I had no doubt he would. Henry had always struck me as ambitious. “Who will take care of
you?”

My father looked at me and I saw a mixture of sadness
and pride in his face. “That’s what I was afraid of,” he said softly. “You’ve been watching over me instead of the other way around. I’ll be fine. Besides, I’ve got Mary.”

Mary was my father’s personal assistant. She had been with my father even before my mother died—way back in the early days of Crisp’s when there were just three stores and they were still running to the local office warehouse to pick up boxes of copy paper. Mary was in her late fifties, single, childless and affable. She didn’t have a high school diploma, but what she lacked in scholarship she made up for in devotion to my father. I always thought she seemed more like a mother than an assistant.

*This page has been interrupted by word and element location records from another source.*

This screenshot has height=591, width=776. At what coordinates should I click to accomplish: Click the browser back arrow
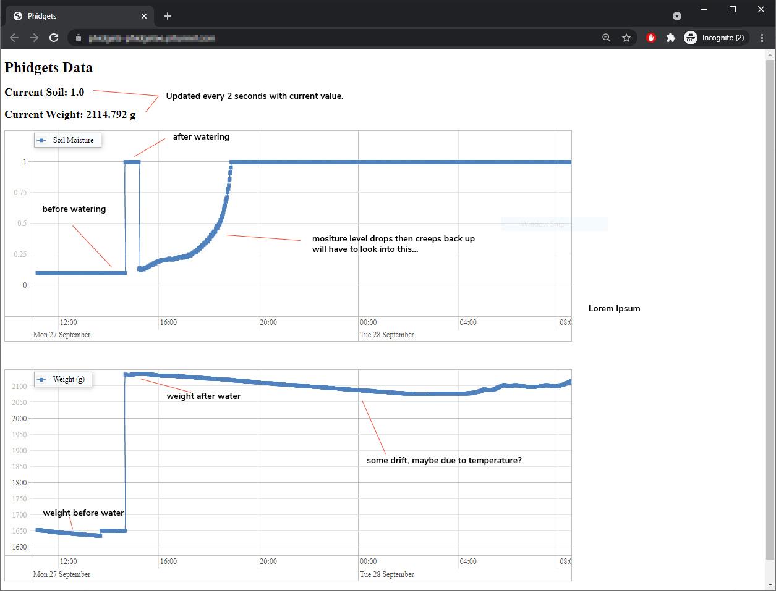click(14, 38)
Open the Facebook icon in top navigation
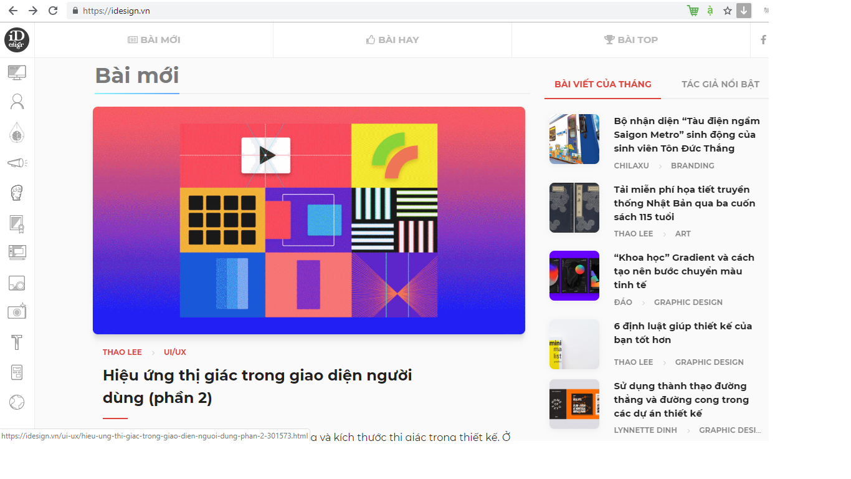The height and width of the screenshot is (479, 851). point(763,40)
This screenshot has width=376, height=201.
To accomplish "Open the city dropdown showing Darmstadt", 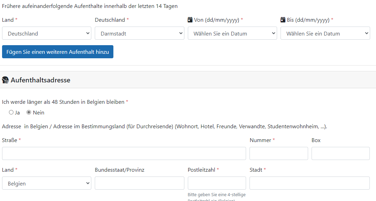I will coord(139,33).
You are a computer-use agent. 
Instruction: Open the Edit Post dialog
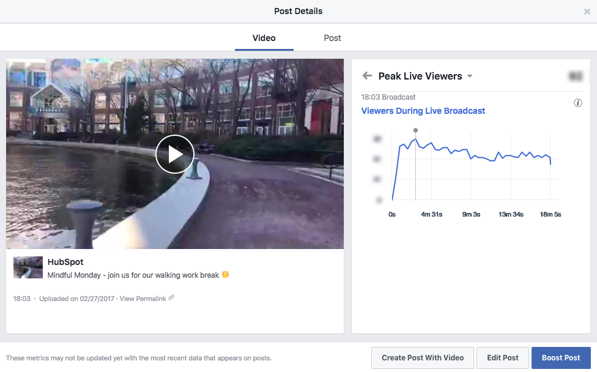pos(502,357)
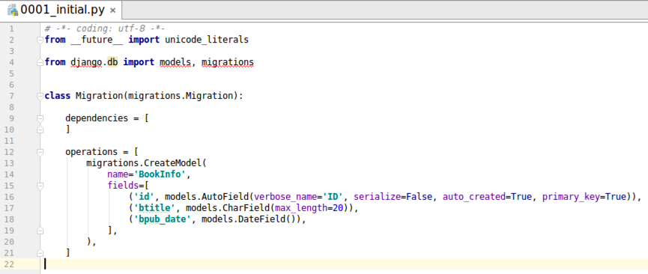Collapse the import block fold marker at line 2
Viewport: 648px width, 274px height.
click(40, 40)
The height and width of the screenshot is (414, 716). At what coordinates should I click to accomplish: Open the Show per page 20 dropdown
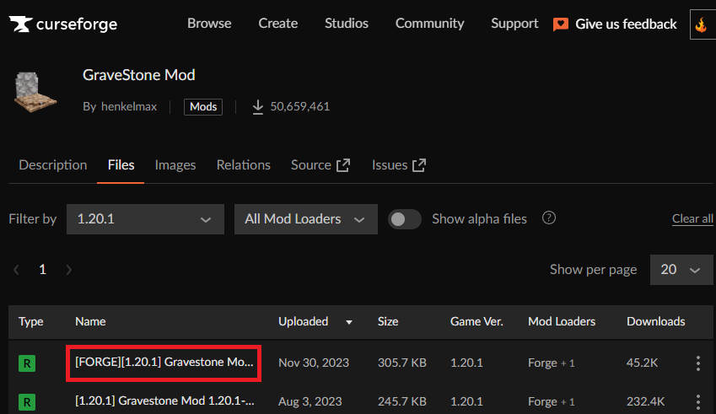(681, 270)
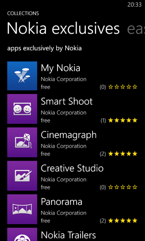Open the Cinemagraph kite icon

[x=22, y=142]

My father went back to eating while I thought over his proposition. After a few minutes I breathed out slowly. “I’ll think it over.”

My father said without looking up, “Fair enough. In the meantime, we have the national conference to prepare for. So hurry up and eat. There’s work to do.”

CHAPTER
Four

Under the right circumstances, a tiny spark
can grow into an inferno that can overcome an entire city.
So can an idea
.

Luke Crisp’s Diary

The spark from that dinner conversation caught fire. By the next week I had sent in my application to Wharton business school. My father had an old investor friend in the Wharton administration who was able to help expedite things, and a month later my father and I were on a plane, flying to Philadelphia for my enrollment interview.

In spite of my initial resistance, I liked what I saw. I suppose that my father was right—a part of me wanted to venture out and see what else was out there. I was accepted into the program, and I enrolled with a major in operations and information management. A week after my acceptance I returned to Philadelphia to find housing. I found an apartment in Sansom Place, a tower within walking distance of the campus, and by the next August I was back in school.

Even though I was in my twenties, I was homesick those first few weeks away. It was the first time I had lived alone and Philadelphia was a strange new world. The city was crowded and old and, for most of the year, cold—a far cry from the dry heat of the Arizona desert. I had my own room in Sansom, which was a double-edged sword. The good news was that I had privacy. The bad news was that I had too much of
it. Those first few weeks I was agonizingly lonely. I had no idea how much that was going to change.

My fifth week at Wharton, I was sitting in a management communications class when a pretty young woman sitting two chairs to my right, suddenly leaned toward me, her long, brown hair spilling over the vacant chair between us.

“Hi. I’m Candace,” she said. She had beautiful dark, almond-shaped eyes, the kind you’d probably stare at if you knew you wouldn’t be caught. I instinctively looked behind me to see if she was talking to someone else. That made her smile. “I’m talking to you,” she said. “What’s your name?”

“Luke,” I said.

“Hi, Luke. Some friends of mine are getting together for a study group tonight at Smokey Joe’s. Want to join us?”